What this task involves |
Each line from the one containing "The width and height of the screenshot is (1416, 840)." through the final line of the records is to be repeated exactly, with no additions.

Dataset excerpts

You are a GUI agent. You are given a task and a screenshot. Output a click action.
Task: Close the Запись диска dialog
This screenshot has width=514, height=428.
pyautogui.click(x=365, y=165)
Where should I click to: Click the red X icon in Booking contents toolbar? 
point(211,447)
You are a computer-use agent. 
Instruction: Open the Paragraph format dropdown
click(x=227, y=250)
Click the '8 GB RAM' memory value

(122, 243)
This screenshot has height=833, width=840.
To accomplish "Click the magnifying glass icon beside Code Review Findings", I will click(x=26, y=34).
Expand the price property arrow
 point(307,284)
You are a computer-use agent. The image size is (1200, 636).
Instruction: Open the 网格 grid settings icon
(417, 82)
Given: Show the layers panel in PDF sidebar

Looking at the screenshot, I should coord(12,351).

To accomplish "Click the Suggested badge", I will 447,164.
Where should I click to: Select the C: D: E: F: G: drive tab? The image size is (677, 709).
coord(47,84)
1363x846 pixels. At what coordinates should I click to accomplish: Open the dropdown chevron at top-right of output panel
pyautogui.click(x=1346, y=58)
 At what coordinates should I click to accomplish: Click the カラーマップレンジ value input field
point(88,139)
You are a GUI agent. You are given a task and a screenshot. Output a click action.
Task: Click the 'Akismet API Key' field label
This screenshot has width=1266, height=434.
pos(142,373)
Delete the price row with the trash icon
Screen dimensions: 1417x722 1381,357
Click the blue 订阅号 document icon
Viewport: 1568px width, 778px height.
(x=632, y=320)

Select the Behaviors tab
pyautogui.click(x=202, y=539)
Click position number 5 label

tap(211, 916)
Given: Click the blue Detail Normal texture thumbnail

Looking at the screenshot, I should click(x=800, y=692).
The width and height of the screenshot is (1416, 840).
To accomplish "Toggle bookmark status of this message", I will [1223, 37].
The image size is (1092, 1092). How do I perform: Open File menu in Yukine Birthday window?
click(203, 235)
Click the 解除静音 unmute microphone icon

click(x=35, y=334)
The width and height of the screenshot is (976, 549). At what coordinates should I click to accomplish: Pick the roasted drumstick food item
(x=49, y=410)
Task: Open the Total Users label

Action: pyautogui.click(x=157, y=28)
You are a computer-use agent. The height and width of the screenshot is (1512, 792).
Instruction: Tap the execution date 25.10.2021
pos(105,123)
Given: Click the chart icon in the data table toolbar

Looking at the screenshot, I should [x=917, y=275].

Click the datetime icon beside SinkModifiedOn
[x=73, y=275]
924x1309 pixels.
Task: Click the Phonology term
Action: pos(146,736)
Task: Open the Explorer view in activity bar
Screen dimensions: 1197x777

Expected answer |
The width and height of the screenshot is (1416, 840).
To accomplish "Toggle bookmark status of this message", I will [1223, 37].
The image size is (1092, 1092). How do I perform: Open File menu in Yukine Birthday window?
click(203, 235)
Click the 解除静音 unmute microphone icon

click(x=35, y=334)
The width and height of the screenshot is (976, 549). At what coordinates should I click to accomplish: Pick the roasted drumstick food item
(x=49, y=410)
Task: Open the Total Users label

Action: pyautogui.click(x=157, y=28)
You are a computer-use agent. The height and width of the screenshot is (1512, 792).
Instruction: Tap the execution date 25.10.2021
pos(105,123)
Given: Click the chart icon in the data table toolbar

Looking at the screenshot, I should [x=917, y=275].

Click the datetime icon beside SinkModifiedOn
[x=73, y=275]
924x1309 pixels.
Task: Click the Phonology term
Action: pos(146,736)
Task: Open the Explorer view in activity bar
Screen dimensions: 1197x777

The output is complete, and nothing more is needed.